[Source data]
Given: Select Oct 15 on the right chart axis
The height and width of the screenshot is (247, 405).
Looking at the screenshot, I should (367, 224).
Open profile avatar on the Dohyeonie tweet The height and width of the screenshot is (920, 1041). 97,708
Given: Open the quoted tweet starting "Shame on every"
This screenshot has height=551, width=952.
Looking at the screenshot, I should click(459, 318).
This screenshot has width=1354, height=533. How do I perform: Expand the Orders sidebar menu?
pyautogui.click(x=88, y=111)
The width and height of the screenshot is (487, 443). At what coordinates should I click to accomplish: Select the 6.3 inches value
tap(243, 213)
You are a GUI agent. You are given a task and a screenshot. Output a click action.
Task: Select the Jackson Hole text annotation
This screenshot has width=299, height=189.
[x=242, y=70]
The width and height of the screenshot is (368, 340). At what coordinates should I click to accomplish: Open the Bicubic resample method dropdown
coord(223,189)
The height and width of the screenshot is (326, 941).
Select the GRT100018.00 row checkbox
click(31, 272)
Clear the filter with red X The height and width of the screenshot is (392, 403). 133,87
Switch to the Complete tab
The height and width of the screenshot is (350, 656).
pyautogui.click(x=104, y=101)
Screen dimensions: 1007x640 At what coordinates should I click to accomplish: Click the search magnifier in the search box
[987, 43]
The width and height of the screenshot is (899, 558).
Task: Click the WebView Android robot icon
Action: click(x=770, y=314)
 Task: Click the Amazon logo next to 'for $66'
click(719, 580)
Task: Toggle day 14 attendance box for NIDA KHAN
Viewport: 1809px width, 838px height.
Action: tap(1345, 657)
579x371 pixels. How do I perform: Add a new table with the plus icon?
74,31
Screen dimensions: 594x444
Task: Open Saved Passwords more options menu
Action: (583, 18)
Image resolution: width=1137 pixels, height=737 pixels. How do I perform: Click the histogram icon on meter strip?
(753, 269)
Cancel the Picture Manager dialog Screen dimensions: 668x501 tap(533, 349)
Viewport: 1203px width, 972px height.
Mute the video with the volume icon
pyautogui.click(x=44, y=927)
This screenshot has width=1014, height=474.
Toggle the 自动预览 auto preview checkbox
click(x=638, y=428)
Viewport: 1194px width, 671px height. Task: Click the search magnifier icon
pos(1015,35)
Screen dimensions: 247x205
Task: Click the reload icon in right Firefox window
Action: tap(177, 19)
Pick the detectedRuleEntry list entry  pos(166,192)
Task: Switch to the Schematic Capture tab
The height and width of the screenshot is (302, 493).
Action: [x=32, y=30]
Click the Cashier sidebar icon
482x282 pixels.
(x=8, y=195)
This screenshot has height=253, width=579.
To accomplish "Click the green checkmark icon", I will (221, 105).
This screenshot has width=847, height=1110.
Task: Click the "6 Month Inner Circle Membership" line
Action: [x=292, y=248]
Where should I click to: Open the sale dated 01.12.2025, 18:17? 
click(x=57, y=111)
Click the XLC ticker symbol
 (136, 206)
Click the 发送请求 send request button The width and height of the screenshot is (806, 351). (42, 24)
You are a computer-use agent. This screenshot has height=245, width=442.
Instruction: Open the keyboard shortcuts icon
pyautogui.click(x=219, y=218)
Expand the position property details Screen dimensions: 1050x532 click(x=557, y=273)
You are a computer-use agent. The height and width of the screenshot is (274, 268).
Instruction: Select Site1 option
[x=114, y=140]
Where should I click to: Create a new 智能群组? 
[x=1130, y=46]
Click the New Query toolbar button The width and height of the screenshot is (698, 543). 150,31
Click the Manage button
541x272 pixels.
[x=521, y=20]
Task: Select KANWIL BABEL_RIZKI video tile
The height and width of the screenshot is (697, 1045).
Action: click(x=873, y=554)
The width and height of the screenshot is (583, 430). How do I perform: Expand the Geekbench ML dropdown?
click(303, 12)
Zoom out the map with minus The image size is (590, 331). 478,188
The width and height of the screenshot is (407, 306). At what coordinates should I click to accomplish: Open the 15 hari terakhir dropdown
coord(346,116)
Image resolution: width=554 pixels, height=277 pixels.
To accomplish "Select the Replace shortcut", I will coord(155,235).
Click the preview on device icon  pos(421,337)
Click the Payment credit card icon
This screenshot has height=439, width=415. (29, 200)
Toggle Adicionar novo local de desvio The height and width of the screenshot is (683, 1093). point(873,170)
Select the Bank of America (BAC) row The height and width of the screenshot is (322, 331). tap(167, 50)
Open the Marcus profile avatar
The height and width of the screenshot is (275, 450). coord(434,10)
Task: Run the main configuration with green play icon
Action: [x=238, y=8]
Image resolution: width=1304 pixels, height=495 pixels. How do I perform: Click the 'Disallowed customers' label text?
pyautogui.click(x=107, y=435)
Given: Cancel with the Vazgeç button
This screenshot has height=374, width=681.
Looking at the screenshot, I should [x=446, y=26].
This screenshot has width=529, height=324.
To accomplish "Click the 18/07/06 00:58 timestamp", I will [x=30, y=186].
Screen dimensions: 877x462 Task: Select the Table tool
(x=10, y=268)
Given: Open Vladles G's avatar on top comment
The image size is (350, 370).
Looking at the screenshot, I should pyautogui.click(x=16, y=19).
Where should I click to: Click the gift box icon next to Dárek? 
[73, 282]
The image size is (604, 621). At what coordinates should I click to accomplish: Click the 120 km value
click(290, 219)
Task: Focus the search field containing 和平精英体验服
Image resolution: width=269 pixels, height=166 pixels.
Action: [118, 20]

● EXERCISE DIRECTIONS:
Each entry shown above should be copied out exactly.

● ANSWER BOX:
Given: Select Oct 15 on the right chart axis
The height and width of the screenshot is (247, 405).
Looking at the screenshot, I should (367, 224).
Open profile avatar on the Dohyeonie tweet The height and width of the screenshot is (920, 1041). 97,708
Given: Open the quoted tweet starting "Shame on every"
This screenshot has height=551, width=952.
Looking at the screenshot, I should click(459, 318).
This screenshot has width=1354, height=533. How do I perform: Expand the Orders sidebar menu?
pyautogui.click(x=88, y=111)
The width and height of the screenshot is (487, 443). At what coordinates should I click to accomplish: Select the 6.3 inches value
tap(243, 213)
You are a GUI agent. You are given a task and a screenshot. Output a click action.
Task: Select the Jackson Hole text annotation
This screenshot has width=299, height=189.
[x=242, y=70]
The width and height of the screenshot is (368, 340). At what coordinates should I click to accomplish: Open the Bicubic resample method dropdown
coord(223,189)
The height and width of the screenshot is (326, 941).
Select the GRT100018.00 row checkbox
click(31, 272)
Clear the filter with red X The height and width of the screenshot is (392, 403). 133,87
Switch to the Complete tab
The height and width of the screenshot is (350, 656).
pyautogui.click(x=104, y=101)
Screen dimensions: 1007x640 At what coordinates should I click to accomplish: Click the search magnifier in the search box
[987, 43]
The width and height of the screenshot is (899, 558).
Task: Click the WebView Android robot icon
Action: click(x=770, y=314)
 Task: Click the Amazon logo next to 'for $66'
click(719, 580)
Task: Toggle day 14 attendance box for NIDA KHAN
Viewport: 1809px width, 838px height.
Action: tap(1345, 657)
579x371 pixels. How do I perform: Add a new table with the plus icon?
74,31
Screen dimensions: 594x444
Task: Open Saved Passwords more options menu
Action: (583, 18)
Image resolution: width=1137 pixels, height=737 pixels. How do I perform: Click the histogram icon on meter strip?
(753, 269)
Cancel the Picture Manager dialog Screen dimensions: 668x501 tap(533, 349)
Viewport: 1203px width, 972px height.
Mute the video with the volume icon
pyautogui.click(x=44, y=927)
This screenshot has width=1014, height=474.
Toggle the 自动预览 auto preview checkbox
click(x=638, y=428)
Viewport: 1194px width, 671px height. Task: Click the search magnifier icon
pos(1015,35)
Screen dimensions: 247x205
Task: Click the reload icon in right Firefox window
Action: tap(177, 19)
Pick the detectedRuleEntry list entry  pos(166,192)
Task: Switch to the Schematic Capture tab
The height and width of the screenshot is (302, 493).
Action: [x=32, y=30]
Click the Cashier sidebar icon
482x282 pixels.
(x=8, y=195)
This screenshot has height=253, width=579.
To accomplish "Click the green checkmark icon", I will (221, 105).
This screenshot has width=847, height=1110.
Task: Click the "6 Month Inner Circle Membership" line
Action: [x=292, y=248]
Where should I click to: Open the sale dated 01.12.2025, 18:17? 
click(x=57, y=111)
Click the XLC ticker symbol
 (136, 206)
Click the 发送请求 send request button The width and height of the screenshot is (806, 351). (42, 24)
You are a computer-use agent. This screenshot has height=245, width=442.
Instruction: Open the keyboard shortcuts icon
pyautogui.click(x=219, y=218)
Expand the position property details Screen dimensions: 1050x532 click(x=557, y=273)
You are a computer-use agent. The height and width of the screenshot is (274, 268).
Instruction: Select Site1 option
[x=114, y=140]
Where should I click to: Create a new 智能群组? 
[x=1130, y=46]
Click the New Query toolbar button The width and height of the screenshot is (698, 543). 150,31
Click the Manage button
541x272 pixels.
[x=521, y=20]
Task: Select KANWIL BABEL_RIZKI video tile
The height and width of the screenshot is (697, 1045).
Action: click(x=873, y=554)
The width and height of the screenshot is (583, 430). How do I perform: Expand the Geekbench ML dropdown?
click(303, 12)
Zoom out the map with minus The image size is (590, 331). 478,188
The width and height of the screenshot is (407, 306). At what coordinates should I click to accomplish: Open the 15 hari terakhir dropdown
coord(346,116)
Image resolution: width=554 pixels, height=277 pixels.
To accomplish "Select the Replace shortcut", I will coord(155,235).
Click the preview on device icon  pos(421,337)
Click the Payment credit card icon
This screenshot has height=439, width=415. (29, 200)
Toggle Adicionar novo local de desvio The height and width of the screenshot is (683, 1093). point(873,170)
Select the Bank of America (BAC) row The height and width of the screenshot is (322, 331). tap(167, 50)
Open the Marcus profile avatar
The height and width of the screenshot is (275, 450). coord(434,10)
Task: Run the main configuration with green play icon
Action: [x=238, y=8]
Image resolution: width=1304 pixels, height=495 pixels. How do I perform: Click the 'Disallowed customers' label text?
pyautogui.click(x=107, y=435)
Given: Cancel with the Vazgeç button
This screenshot has height=374, width=681.
Looking at the screenshot, I should [x=446, y=26].
This screenshot has width=529, height=324.
To accomplish "Click the 18/07/06 00:58 timestamp", I will [x=30, y=186].
Screen dimensions: 877x462 Task: Select the Table tool
(x=10, y=268)
Given: Open Vladles G's avatar on top comment
The image size is (350, 370).
Looking at the screenshot, I should pyautogui.click(x=16, y=19).
Where should I click to: Click the gift box icon next to Dárek? 
[73, 282]
The image size is (604, 621). At what coordinates should I click to accomplish: Click the 120 km value
click(290, 219)
Task: Focus the search field containing 和平精英体验服
Image resolution: width=269 pixels, height=166 pixels.
Action: [118, 20]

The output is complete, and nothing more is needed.